Slice of Life is hosted every Tuesday by the amazing writing community at twowritingteachers.wordpress.com. All are always welcome to share stories and reflections about life, or to comment on what others share. Feel free to stop over!
I think that one of the most difficult aspects of falling out of the habit of regular writing is trying to figure out what to write about I try to fall back into the habit. I have not sliced for the last couple of weeks. I have the usual excuses, and I won't bore anyone with them. So now, I have a pile of potential slices. You would think that would make this post an easier one to write, but it doesn't. On the contrary, I find the pile to be overwhelming. Where do I start? How do I decide? How can I incorporate one slice into another? What if I forget about one that was really important? What if I get started on one and then don't like it?
The overwhelmed feeling that I have about my writing helps me to understand how some of our young writers feel when they face that daunting blank page. Getting started or re-started really can be the hardest part. The importance of keeping a notebook of ideas and allowing time to just explore the ideas is a step in our writing workshops that sometimes is overlooked because of the pressure of mastering skills and completing pieces. Where do our instructional minutes go, and how do we prioritize what we teach and what our students really need to know and be able to do as writers?
Our Summer Writing Academy ran last week. For four hours a day, Monday through Friday, our focus was on writing. For me some of the important take-aways were:
- the importance of process and not product. We had all of our 43 students complete a narrative story, but the teachers agreed that the best writing had occurred when students were participating in exercises or fun prompts--when they did not have the pressure to complete a piece, but rather had the reins to explore themselves as writers.
- the power of conversation. We built in a lot of time for gallery walks, reflections, questions and answers, and explanations. Speaking and listening are critical skills for literacy. I'm not sure that we build in opportunities to practice these skills as explicitly and as regularly as we should.
- the inspiration that compliments provide.
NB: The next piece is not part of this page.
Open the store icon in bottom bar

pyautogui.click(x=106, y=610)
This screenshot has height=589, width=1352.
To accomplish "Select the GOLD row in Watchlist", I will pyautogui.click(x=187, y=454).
One of our teachers introduced "compliment posters" for each child, an idea that all of the other teachers implemented the next day. I loved watching the energy that students put into thinking of their compliment for their classmate's writing, and I loved watching the appreciation that our writers had for the positive feedback. Each student took their own compliment poster home at the end of the week, and I hope that it becomes a keepsake of his/her writing life.
I will be reflecting, writing, and sharing more about the Summer Writing Academy over the next couple of weeks. For now, I am happy to be re-establishing my pace and my habits a slicer and as a writer.